>> start Passage

O Dangerous Night! (A Christmas Eve Sermon)

(You can listen to a podcast of this message here.)

Looking back, one of the reasons I rejected faith in God and especially the church when I was a young adult was that I thought Christianity had nothing to do with the real world.

The churches my parents took me to when I was growing up were nice.  Everybody wore their best clothes and smiled their biggest smilesChristmas Eve (Service #3) at Christ Lutheran and was on their best behavior.  They didn’t seem to have any problems or to share any of the doubts I had.

Christmas was especially nice.  The manger scenes were so perfect with their pristine Mary’s and Joseph’s in what must have been the cleanest stable in history.  Even the animals in the manger scenes were shiny and sparkling.  No, Christmas didn’t seem to take place in anything approaching reality.

The baby Jesus was nice.  “The little Lord Jesus, no crying he made.”  It didn’t seem like he did other normal things real babies do – like poop and pee and . . . projectile vomit. 

Church, Christmas, and Jesus were not like the real world at all.  As I got older and more aware that the world is often not very nice, that dirt and disappointment and death are a part of life, the church – and especially the nice Christmas story – didn’t seem to have lots of relevance to reality.

When I was 25, my dad died and I made what I thought was my final break with the church and with God.  I can remember going to the midnight Christmas Eve service that year to make my mom happy, but I sat there sneering through the celebration of something that seemed to have nothing to do with my father’s suffering during his long illness and his much-too-young death.

>> end Passage
>> start Dataset

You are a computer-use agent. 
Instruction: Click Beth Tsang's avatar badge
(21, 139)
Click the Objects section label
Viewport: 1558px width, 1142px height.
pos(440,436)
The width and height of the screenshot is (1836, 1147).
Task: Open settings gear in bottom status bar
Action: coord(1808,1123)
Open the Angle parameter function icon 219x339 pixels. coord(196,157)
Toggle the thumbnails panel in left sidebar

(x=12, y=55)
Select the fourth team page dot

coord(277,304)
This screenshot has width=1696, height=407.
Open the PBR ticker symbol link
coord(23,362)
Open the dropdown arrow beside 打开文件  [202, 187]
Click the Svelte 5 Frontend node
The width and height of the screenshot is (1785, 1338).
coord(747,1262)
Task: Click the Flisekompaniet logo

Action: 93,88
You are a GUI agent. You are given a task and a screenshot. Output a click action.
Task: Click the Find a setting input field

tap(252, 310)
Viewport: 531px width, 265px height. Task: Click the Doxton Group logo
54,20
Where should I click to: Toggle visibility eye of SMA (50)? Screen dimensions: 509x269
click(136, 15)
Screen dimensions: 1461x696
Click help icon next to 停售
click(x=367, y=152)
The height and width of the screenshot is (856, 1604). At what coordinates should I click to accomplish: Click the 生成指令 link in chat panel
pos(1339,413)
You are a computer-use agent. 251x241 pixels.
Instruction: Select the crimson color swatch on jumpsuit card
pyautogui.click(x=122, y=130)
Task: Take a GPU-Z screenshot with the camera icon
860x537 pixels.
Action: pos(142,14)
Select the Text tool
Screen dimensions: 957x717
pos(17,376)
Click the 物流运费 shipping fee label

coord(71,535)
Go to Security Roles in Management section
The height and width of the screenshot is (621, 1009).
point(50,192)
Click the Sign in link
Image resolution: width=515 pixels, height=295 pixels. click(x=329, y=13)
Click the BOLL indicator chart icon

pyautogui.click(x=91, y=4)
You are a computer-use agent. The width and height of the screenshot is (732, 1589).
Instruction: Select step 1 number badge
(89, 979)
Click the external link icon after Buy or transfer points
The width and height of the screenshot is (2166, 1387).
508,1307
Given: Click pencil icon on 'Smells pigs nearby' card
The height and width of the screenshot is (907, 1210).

>> end Dataset

* Given request
In the Christmas Eve sermon, reproduce word for word everything from "Looking back, one" down to "the real world.".

* Reply
Looking back, one of the reasons I rejected faith in God and especially the church when I was a young adult was that I thought Christianity had nothing to do with the real world.